[[ Available data, beginning ]]

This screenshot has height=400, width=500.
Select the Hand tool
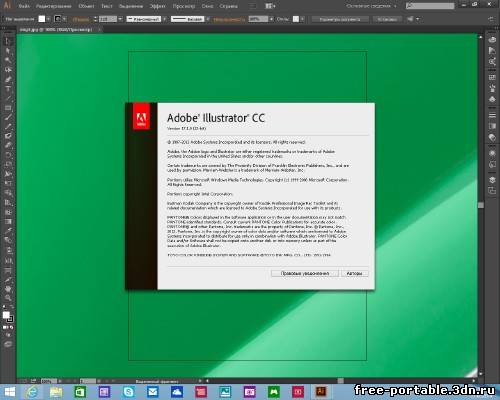pyautogui.click(x=8, y=288)
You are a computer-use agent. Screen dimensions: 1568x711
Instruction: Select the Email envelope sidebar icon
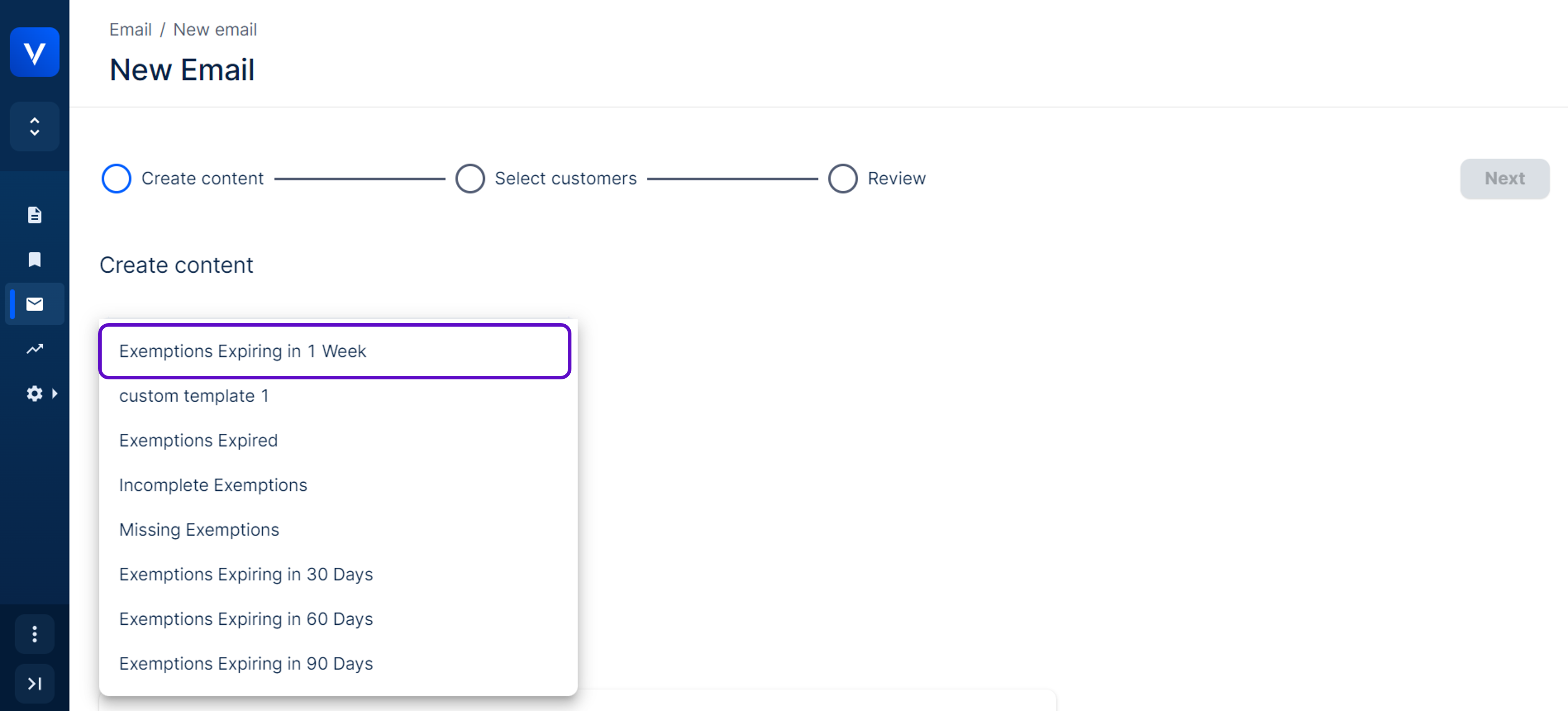[35, 304]
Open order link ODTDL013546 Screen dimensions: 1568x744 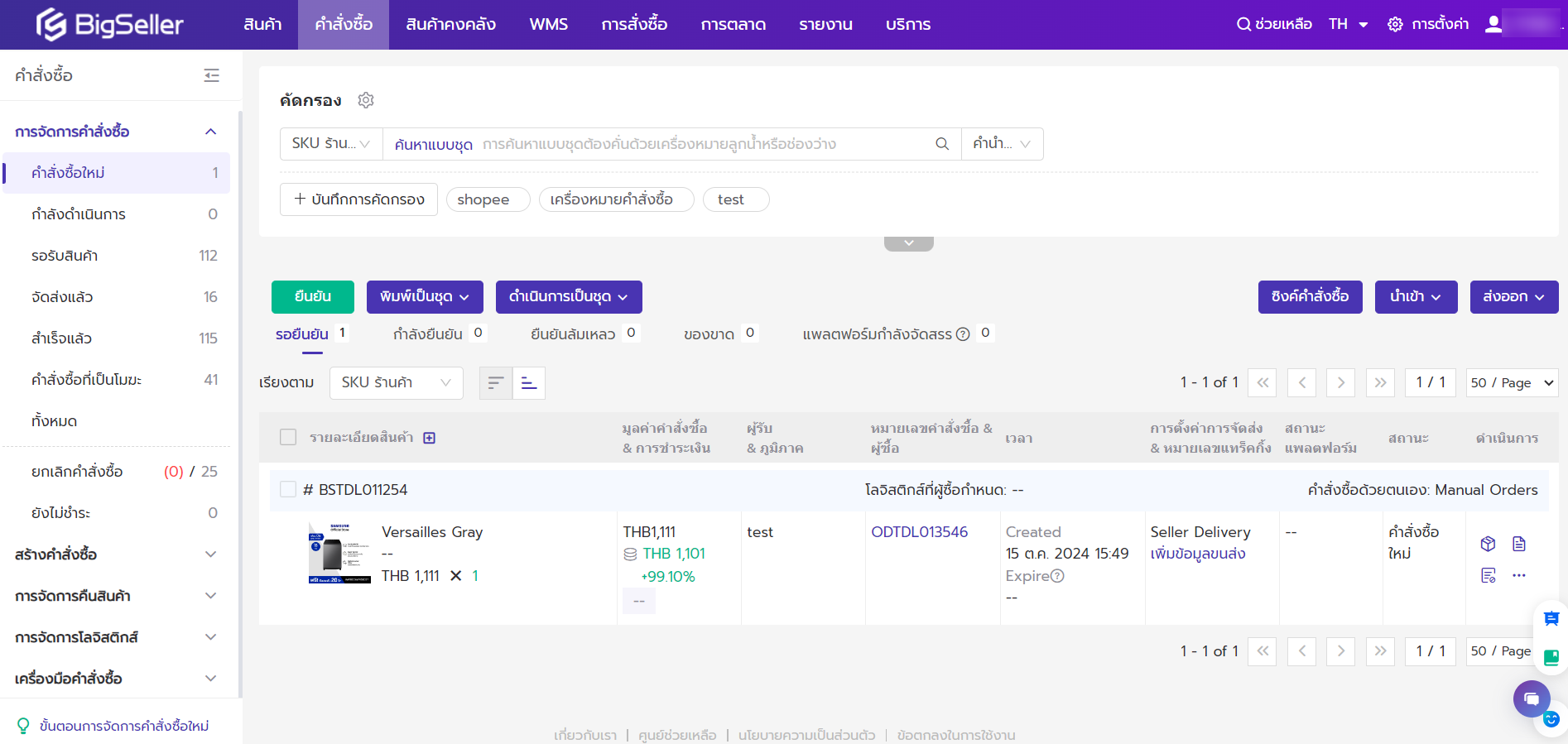919,532
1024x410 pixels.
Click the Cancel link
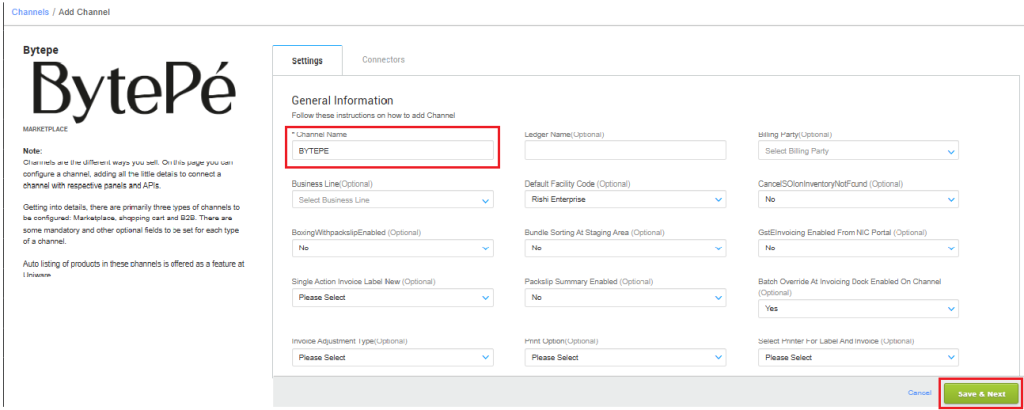(x=919, y=393)
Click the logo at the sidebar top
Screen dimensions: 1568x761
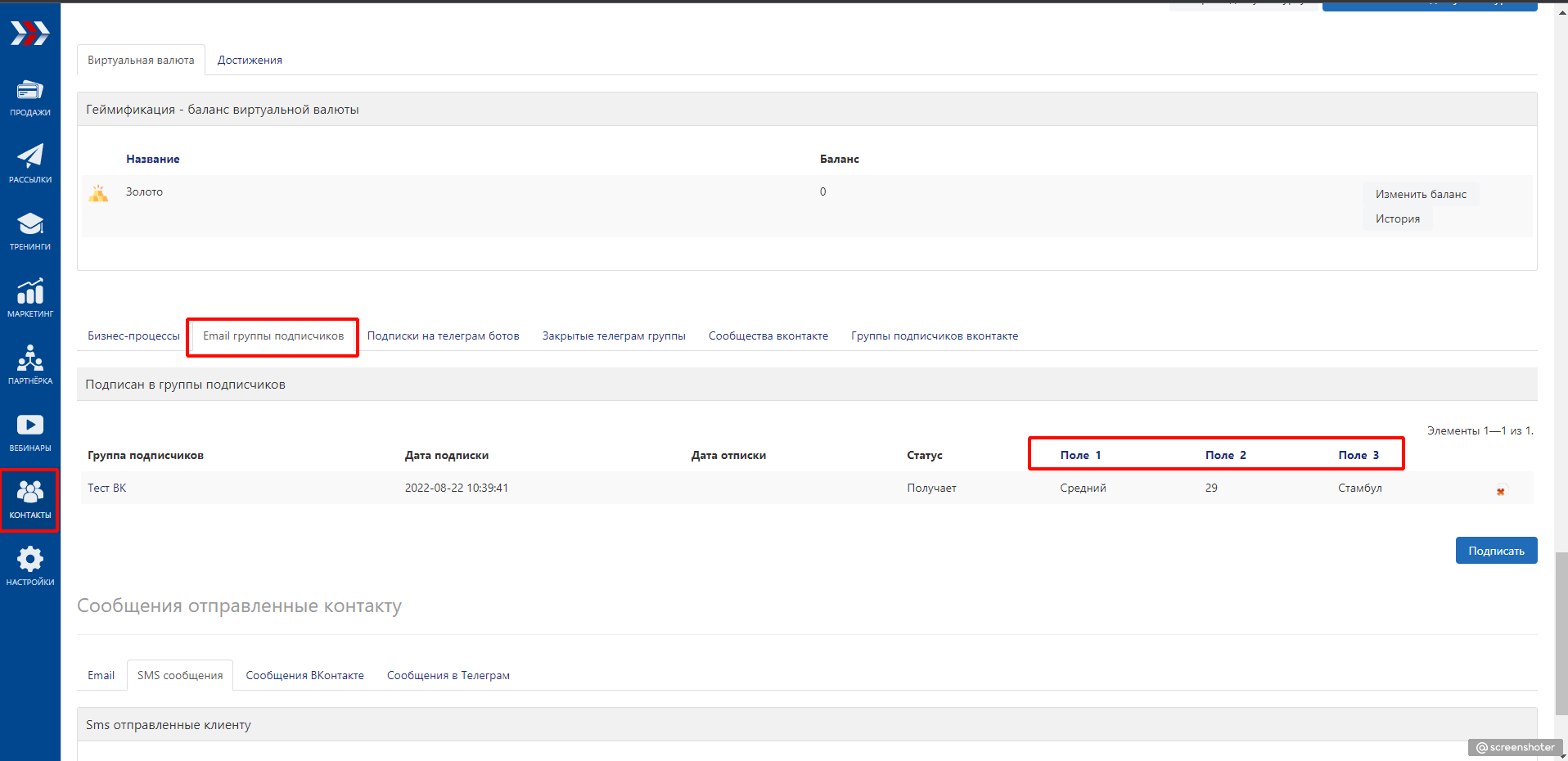(30, 34)
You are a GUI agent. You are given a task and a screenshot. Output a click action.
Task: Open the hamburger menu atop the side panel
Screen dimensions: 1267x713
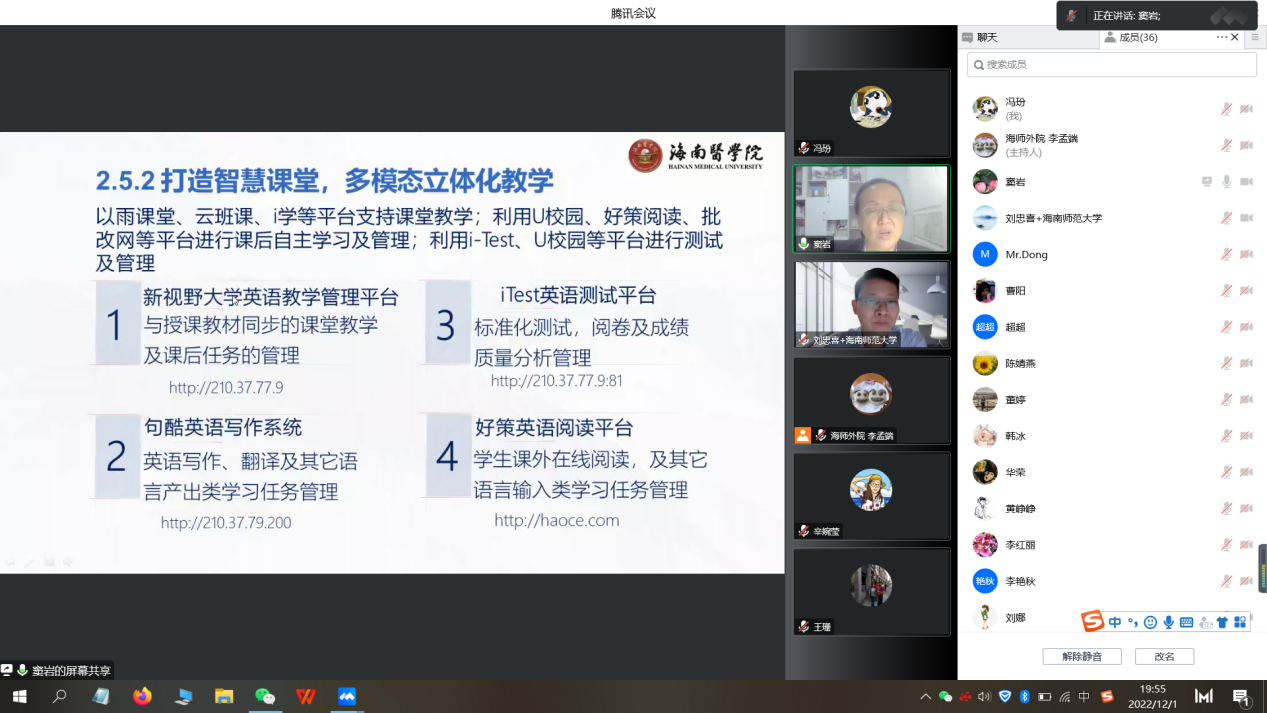pos(1255,37)
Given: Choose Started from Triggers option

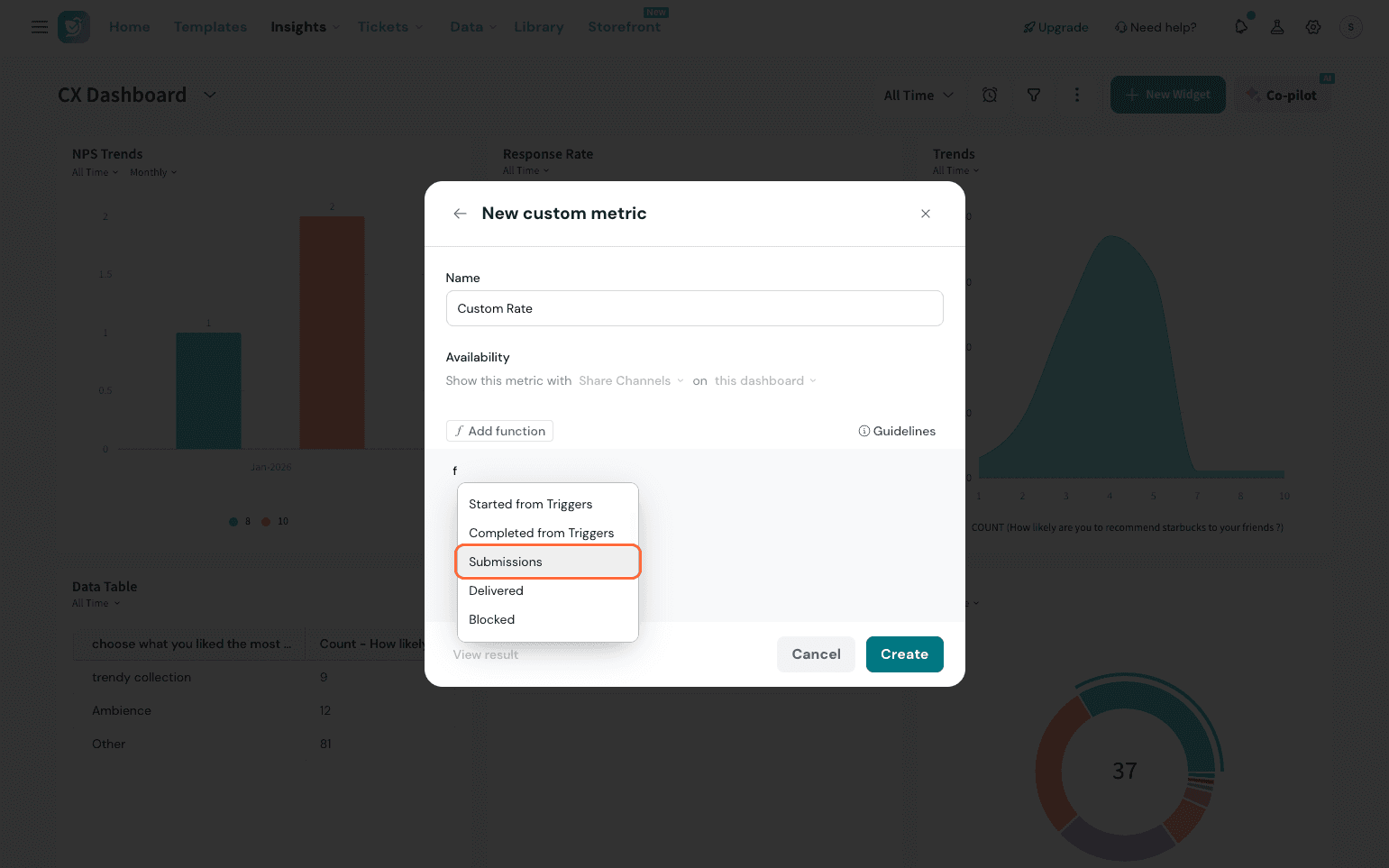Looking at the screenshot, I should click(530, 504).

[[ Available data, end ]]

Start at the line holding "Screen dimensions: 1568x761" and stop at the last line of the entries above. Repeat those lines exactly, pictures excluded.

Screen dimensions: 1568x761
(30, 34)
You are a GUI agent. You are given a task and a screenshot. Output a click action.
Task: Open the hamburger menu atop the side panel
Screen dimensions: 1267x713
pos(1255,37)
Given: Choose Started from Triggers option

Looking at the screenshot, I should click(530, 504).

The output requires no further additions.